Jack’s eyes, with their heavy lids, opened over his narrow, uninquisitive gaze. “What’s in there, then?”
“Boxes of ammonal.”
“How many?”
“I didn’t count. Maybe two hundred.”
Jack let out a snort. He began to laugh, but seemed to lack the strength. “That’s ten thousand pounds. It takes one pound to blow up the Mansion House.”
“Then we’ll have to shift them out and just leave however much we want.”
“One box would let them know we’re here.”
“Help me, Jack.”
“I can’t. I can’t move my—”
“I know. Just encourage me. Tell me it can be done.”
“All right. Do it. Perhaps you can. You’re mad enough.”
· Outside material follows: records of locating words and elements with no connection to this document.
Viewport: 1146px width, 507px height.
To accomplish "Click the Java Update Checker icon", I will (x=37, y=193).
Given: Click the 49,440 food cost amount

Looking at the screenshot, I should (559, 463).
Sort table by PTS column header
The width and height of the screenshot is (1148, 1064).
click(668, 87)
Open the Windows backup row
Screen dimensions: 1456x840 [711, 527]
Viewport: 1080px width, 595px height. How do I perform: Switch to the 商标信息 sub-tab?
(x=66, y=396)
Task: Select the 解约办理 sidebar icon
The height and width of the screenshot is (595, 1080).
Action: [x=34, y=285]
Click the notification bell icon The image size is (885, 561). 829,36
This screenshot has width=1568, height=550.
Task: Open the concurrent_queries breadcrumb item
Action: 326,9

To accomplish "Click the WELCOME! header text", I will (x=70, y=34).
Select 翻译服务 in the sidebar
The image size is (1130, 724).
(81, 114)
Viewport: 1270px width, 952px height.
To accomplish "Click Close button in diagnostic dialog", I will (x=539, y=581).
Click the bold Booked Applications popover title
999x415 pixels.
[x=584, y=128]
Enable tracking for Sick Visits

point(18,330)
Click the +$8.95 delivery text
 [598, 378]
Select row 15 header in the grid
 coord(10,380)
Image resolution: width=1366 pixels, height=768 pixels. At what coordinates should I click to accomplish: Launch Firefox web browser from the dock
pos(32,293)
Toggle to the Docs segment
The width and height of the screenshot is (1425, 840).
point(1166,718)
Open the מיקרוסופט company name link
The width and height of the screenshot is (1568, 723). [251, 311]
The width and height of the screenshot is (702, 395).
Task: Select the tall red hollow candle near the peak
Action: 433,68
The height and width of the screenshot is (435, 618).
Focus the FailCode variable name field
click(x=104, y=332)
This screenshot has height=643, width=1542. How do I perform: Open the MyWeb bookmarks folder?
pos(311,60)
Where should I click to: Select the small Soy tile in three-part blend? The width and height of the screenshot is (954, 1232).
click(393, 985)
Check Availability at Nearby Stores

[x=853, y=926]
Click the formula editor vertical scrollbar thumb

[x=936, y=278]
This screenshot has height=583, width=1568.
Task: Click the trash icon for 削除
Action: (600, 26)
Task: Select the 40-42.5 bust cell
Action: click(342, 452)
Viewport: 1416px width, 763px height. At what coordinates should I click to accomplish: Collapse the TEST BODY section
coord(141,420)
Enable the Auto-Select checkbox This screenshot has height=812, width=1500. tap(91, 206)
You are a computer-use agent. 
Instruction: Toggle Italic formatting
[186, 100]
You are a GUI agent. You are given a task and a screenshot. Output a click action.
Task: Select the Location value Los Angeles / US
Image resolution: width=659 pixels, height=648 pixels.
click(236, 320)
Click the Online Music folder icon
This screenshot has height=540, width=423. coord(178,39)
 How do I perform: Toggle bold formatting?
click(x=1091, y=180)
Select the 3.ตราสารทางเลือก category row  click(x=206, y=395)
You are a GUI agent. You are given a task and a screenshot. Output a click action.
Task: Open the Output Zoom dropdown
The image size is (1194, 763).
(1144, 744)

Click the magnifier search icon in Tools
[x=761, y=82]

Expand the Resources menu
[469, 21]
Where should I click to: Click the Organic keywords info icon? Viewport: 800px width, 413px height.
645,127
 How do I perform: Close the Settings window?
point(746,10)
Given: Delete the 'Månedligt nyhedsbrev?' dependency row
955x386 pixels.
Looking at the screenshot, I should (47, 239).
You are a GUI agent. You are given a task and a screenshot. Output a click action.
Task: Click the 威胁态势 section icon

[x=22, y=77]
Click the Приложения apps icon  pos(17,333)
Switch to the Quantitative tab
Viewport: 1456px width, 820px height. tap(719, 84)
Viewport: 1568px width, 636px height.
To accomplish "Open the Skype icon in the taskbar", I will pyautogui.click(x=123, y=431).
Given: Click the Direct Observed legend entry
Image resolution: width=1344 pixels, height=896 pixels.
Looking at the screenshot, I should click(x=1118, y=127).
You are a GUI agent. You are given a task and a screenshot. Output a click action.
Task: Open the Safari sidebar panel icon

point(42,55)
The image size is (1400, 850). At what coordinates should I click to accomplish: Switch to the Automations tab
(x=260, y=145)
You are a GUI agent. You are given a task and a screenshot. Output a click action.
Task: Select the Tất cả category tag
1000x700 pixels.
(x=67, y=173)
When Stephen had rested for half an hour, he crawled back into the hole.
———
The wooden boxes had rope handles. At fifty pounds each, they were the ideal weight to be lifted and stacked by a fit man with both arms. With only his left to use, Stephen struggled badly. The ones he pulled from the top of the pile had to be jerked clear, then held aloft to stop them banging into the ground.
After the first hour he had cleared six boxes and taken them back down to the fighting tunnel to a distance he imagined would make them safe from sympathetic detonation. He took out his watch and calculated. It would take him approximately thirty hours. As he became more tired and dehydrated his rests would become longer. He would need to sleep.
He looked at Jack’s prostrate form on the tunnel floor and asked himself if the effort was really worthwhile. He expected Jack to die before he could finish. He could not be sure that he
himself would last. At least he had found air in the explosive chamber. It was neither fresh nor plentiful, but a small trickle was penetrating from somewhere. It was possible that the explosion had smashed a ventilation pipe. There was a small pool of water on the floor in one corner which he sucked into his mouth, held, and spat back on to the chalky ground. It was too fetid to swallow, and in any case he would need it again.
In the middle of the boxes was a large wad of guncotton attached to a wire, which Stephen set to one side. When he had moved forty boxes he lay down next to Jack and slept. The time on his watch said ten past two, but he did not know if it was morning or afternoon or how long they had been underground.
He used the torch as little as possible. He worked with the instinct of an animal, brutal, stupid, blind. He did not think about what he did or why he did it. His life on the surface of the earth was closed to him. He would not have remembered Gray or Weir, could not have recalled the names of Jeanne or Isabelle. They had gone into his unconscious, and what he lived was like a bestial dream.
Sometimes he stumbled on Jack as he passed, sometimes he kicked him hard enough to make him respond. Occasionally he dropped to his knees and sucked at the puddle on the floor.
As he neared the end of the task he feared that he might die before it was completed. He slowed down and rested more. He checked his own pulse.
It took him three days to clear the chamber and when he finished he was too exhausted to think about setting off the single box that remained. He lay down and slept. When he awoke he at once went over to Jack and shone the torch in his face. His eyes were open and fixed ahead of him. Stephen shook him, certain that he was dead. Jack groaned in protest at being brought back to wakefulness.
Stephen told him he had cleared the chamber. To encourage him, he crawled into it, scooped a handful of water from the puddle, brought it carefully back in his hands, and threw it in Jack’s face.
“Tell me how to blow it, and you’ll have as much water as you want.”
Jack’s voice was almost inaudible. Stephen had to put his ear close to the dry lips. Jack told him they used electric leads.